Um empregador investigado por submeter trabalhadores a condições análogas à escravidão foi condenado a pagar R$ 65 mil em indenização por danos morais coletivos, valor já integralmente quitado. O caso ocorreu na Fazenda Paulista, localizada na zona rural de Gilbués, no Sul do Piauí, e envolveu 13 trabalhadores encontrados em situação degradante.

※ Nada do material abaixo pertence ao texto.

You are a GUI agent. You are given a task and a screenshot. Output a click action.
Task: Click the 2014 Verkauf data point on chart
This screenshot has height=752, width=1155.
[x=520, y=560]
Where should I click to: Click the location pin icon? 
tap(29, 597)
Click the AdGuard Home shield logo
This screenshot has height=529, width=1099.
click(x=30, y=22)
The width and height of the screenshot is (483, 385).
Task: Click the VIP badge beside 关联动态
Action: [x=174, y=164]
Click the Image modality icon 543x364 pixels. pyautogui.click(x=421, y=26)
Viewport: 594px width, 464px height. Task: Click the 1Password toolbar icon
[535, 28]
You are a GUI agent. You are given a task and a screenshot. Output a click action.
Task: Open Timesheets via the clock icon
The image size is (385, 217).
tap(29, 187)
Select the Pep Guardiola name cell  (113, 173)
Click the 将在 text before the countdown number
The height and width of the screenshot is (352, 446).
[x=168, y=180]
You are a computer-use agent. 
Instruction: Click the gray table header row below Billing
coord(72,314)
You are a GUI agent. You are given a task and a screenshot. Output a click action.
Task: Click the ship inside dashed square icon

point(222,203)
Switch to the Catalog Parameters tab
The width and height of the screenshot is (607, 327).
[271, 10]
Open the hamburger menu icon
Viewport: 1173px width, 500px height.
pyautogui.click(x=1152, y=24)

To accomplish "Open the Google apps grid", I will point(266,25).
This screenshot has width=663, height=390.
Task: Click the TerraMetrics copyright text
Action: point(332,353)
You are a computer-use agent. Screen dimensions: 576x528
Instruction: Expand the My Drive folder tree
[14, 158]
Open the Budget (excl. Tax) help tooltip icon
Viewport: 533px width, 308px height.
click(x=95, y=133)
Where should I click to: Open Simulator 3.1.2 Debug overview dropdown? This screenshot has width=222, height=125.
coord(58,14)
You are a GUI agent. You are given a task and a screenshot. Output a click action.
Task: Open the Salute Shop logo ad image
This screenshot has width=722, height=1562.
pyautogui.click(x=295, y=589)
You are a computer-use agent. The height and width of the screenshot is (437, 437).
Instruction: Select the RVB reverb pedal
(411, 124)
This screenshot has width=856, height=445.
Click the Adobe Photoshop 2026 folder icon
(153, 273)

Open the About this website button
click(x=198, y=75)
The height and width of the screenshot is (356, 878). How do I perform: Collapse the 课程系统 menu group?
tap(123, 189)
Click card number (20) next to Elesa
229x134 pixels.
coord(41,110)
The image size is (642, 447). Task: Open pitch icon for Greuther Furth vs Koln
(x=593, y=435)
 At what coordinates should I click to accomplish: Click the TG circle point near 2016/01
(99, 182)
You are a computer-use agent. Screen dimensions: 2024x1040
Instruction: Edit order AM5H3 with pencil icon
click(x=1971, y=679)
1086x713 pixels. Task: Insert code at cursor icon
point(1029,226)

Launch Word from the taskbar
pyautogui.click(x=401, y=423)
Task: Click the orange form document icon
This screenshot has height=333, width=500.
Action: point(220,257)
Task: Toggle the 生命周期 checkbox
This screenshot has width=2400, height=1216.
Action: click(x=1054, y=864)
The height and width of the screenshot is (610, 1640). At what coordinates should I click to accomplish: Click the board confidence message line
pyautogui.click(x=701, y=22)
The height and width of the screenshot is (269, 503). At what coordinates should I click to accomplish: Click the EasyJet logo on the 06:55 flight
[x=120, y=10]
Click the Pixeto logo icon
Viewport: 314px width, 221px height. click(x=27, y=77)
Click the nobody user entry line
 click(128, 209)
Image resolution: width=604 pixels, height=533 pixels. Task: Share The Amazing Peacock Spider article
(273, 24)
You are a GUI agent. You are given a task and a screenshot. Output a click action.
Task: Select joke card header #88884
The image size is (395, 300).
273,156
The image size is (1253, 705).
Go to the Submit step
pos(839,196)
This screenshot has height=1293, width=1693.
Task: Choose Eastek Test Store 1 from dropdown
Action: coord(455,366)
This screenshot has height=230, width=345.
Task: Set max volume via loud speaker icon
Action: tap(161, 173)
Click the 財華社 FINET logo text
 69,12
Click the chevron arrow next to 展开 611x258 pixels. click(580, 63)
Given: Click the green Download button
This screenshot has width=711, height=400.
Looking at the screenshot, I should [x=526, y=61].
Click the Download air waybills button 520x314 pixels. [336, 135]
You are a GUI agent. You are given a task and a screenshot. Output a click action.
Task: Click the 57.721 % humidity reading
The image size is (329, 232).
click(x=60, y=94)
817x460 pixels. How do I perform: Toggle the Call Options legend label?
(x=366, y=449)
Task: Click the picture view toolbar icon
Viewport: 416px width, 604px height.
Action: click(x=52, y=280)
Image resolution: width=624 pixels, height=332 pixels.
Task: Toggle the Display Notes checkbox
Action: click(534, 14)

A ação foi conduzida pelo Ministério Público do Trabalho (MPT), que iniciou as investigações após receber denúncias de irregularidades na propriedade, situada entre os municípios de Monte Alegre do Piauí e Santa Filomena. Os empregados haviam sido contratados para atividades de catação de raízes, mas foram encontrados em condições precárias de trabalho e moradia.

Durante a fiscalização, foi constatado que os trabalhadores não tinham registro em carteira e não recebiam equipamentos de proteção individual (EPIs). Muitos realizavam as tarefas usando apenas chinelos, enfrentando jornadas exaustivas das 6h30 às 18h, sob forte sol.
As condições de alojamento também foram classificadas como insalubres e degradantes. O local não dispunha de banheiros, camas adequadas ou refeitório, e a maioria dormia em colchões danificados ou redes improvisadas. O ambiente apresentava infestação de ratos, e a água para consumo era quente e imprópria. As refeições, compostas basicamente por arroz e feijão mal preparados, eram feitas no chão, sob árvores e, em dias chuvosos, sob a água.
Com base nas evidências, o MPT ingressou com uma ação civil pública, resultando em um acordo judicial que prevê o pagamento da indenização coletiva, encerrando o processo.